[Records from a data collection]
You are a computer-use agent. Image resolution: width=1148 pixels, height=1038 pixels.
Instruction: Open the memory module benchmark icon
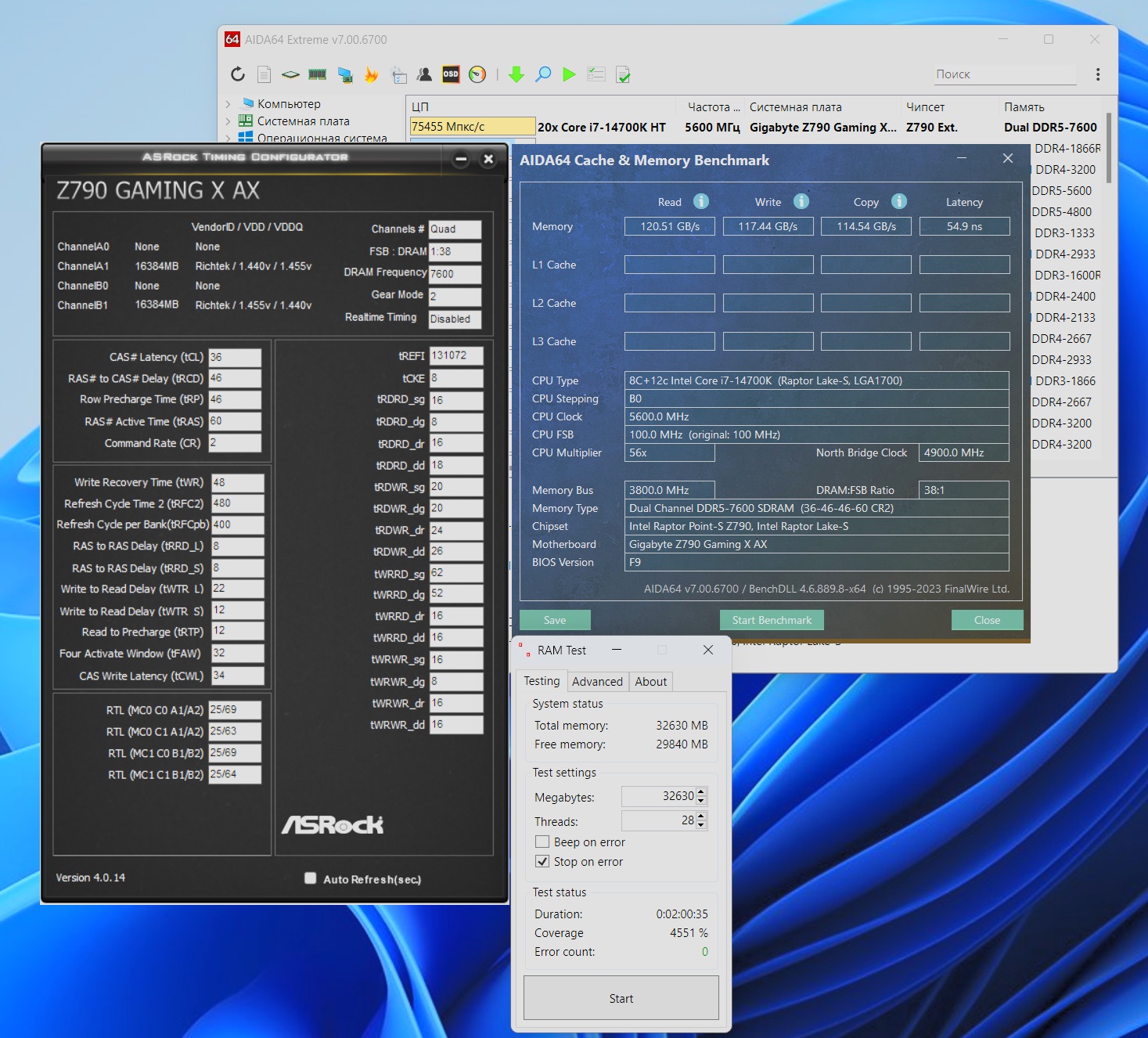(317, 74)
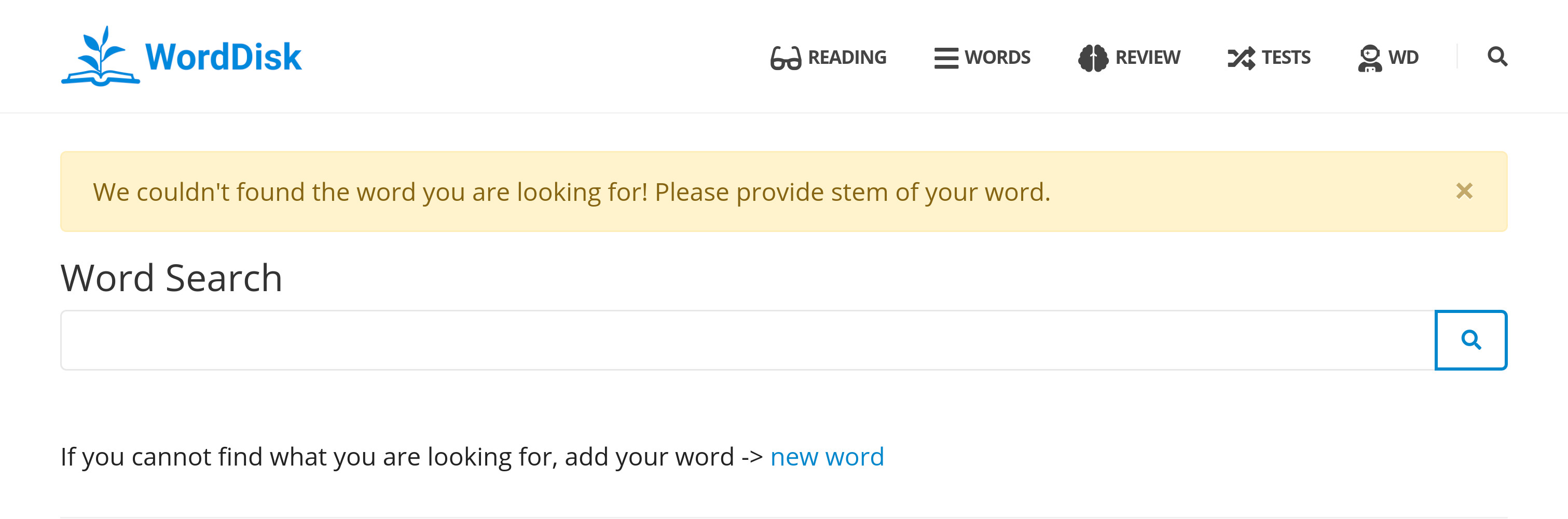Open the WORDS menu item
This screenshot has width=1568, height=519.
coord(982,57)

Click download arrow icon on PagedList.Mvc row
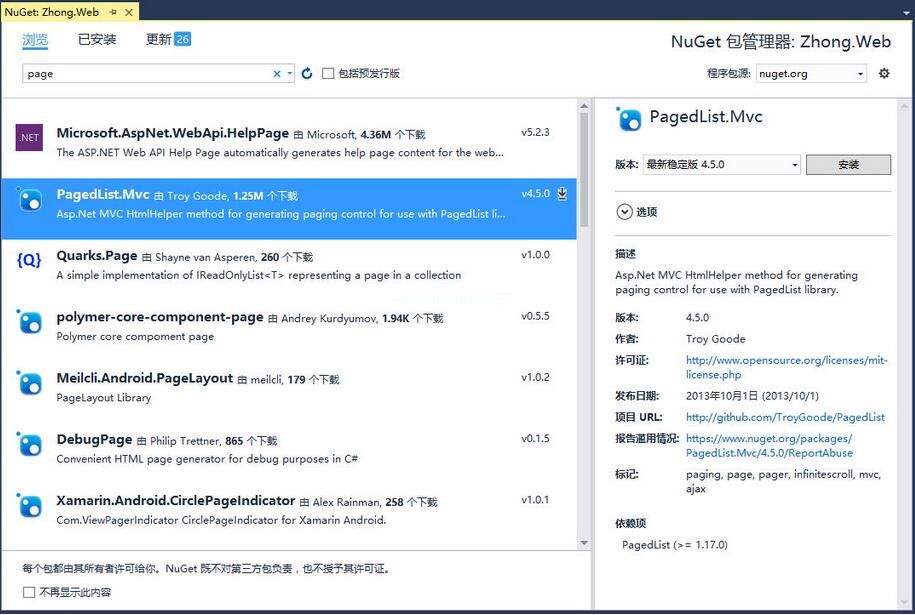(x=562, y=194)
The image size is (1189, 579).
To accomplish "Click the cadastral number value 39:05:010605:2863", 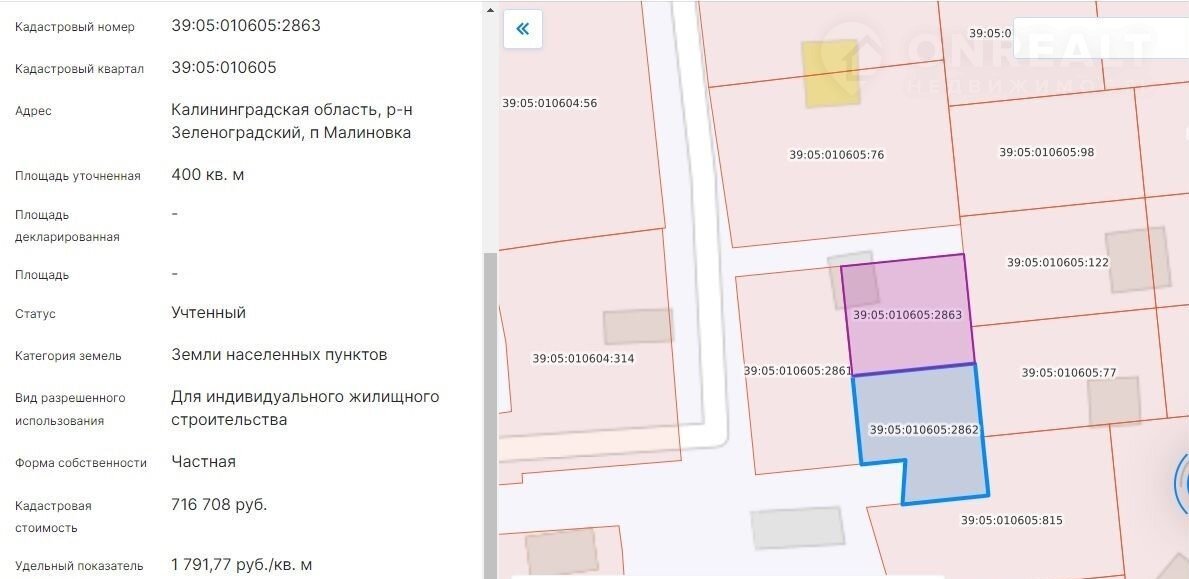I will [246, 26].
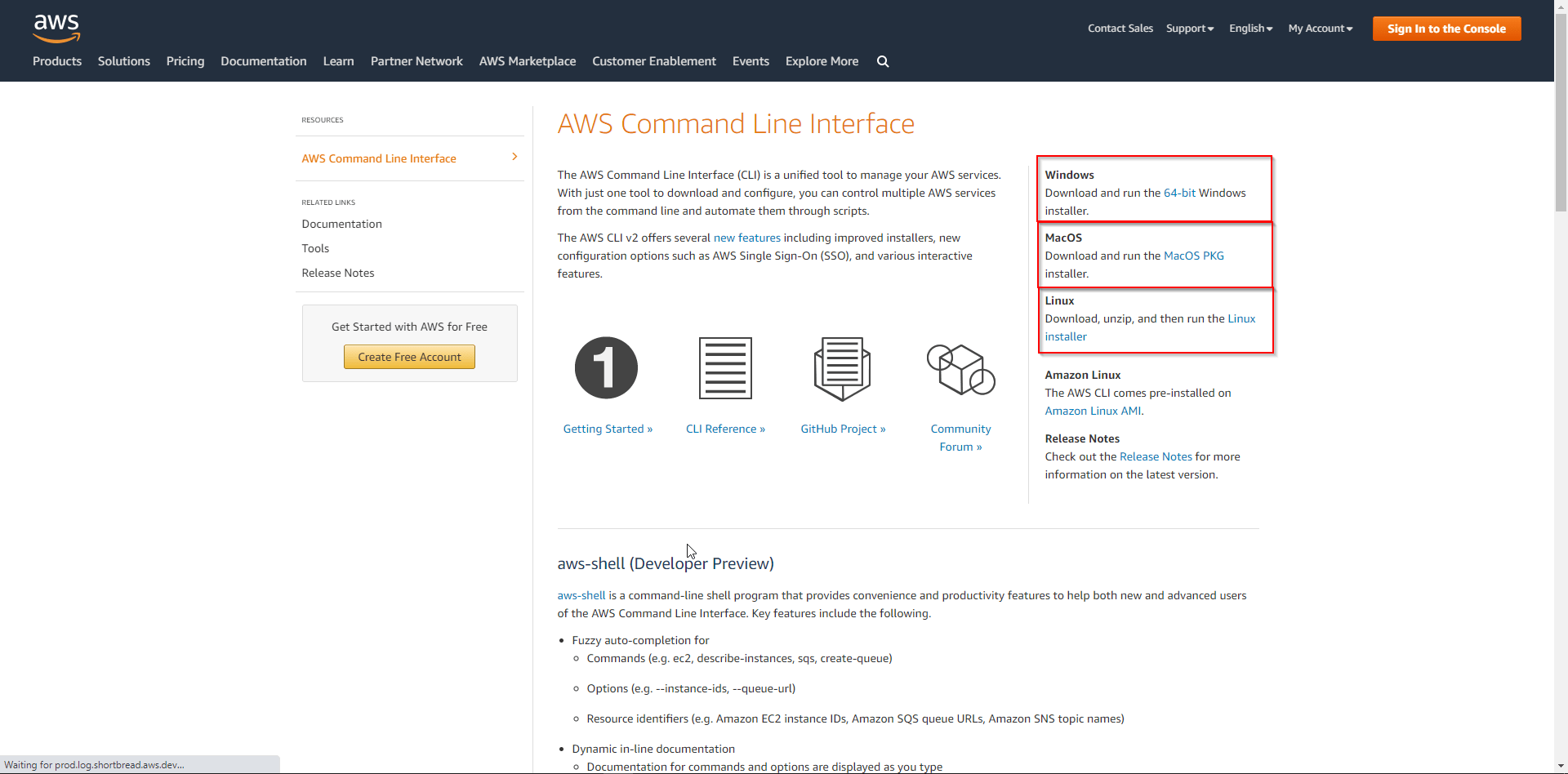Open the English language dropdown
Viewport: 1568px width, 774px height.
pyautogui.click(x=1250, y=29)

#### EXERCISE AIM
The lines from the start of the records above through the line that holds "The image size is (1189, 579)." are to be copied exactly, both ends included, and no pictures are to be copied.

#### TASK OUTPUT
You are a computer-use agent. Image resolution: width=1148 pixels, height=1038 pixels.
Instruction: Open the memory module benchmark icon
(317, 74)
Open the WORDS menu item
This screenshot has width=1568, height=519.
coord(982,57)

Click download arrow icon on PagedList.Mvc row
(x=562, y=194)
The image size is (1189, 579).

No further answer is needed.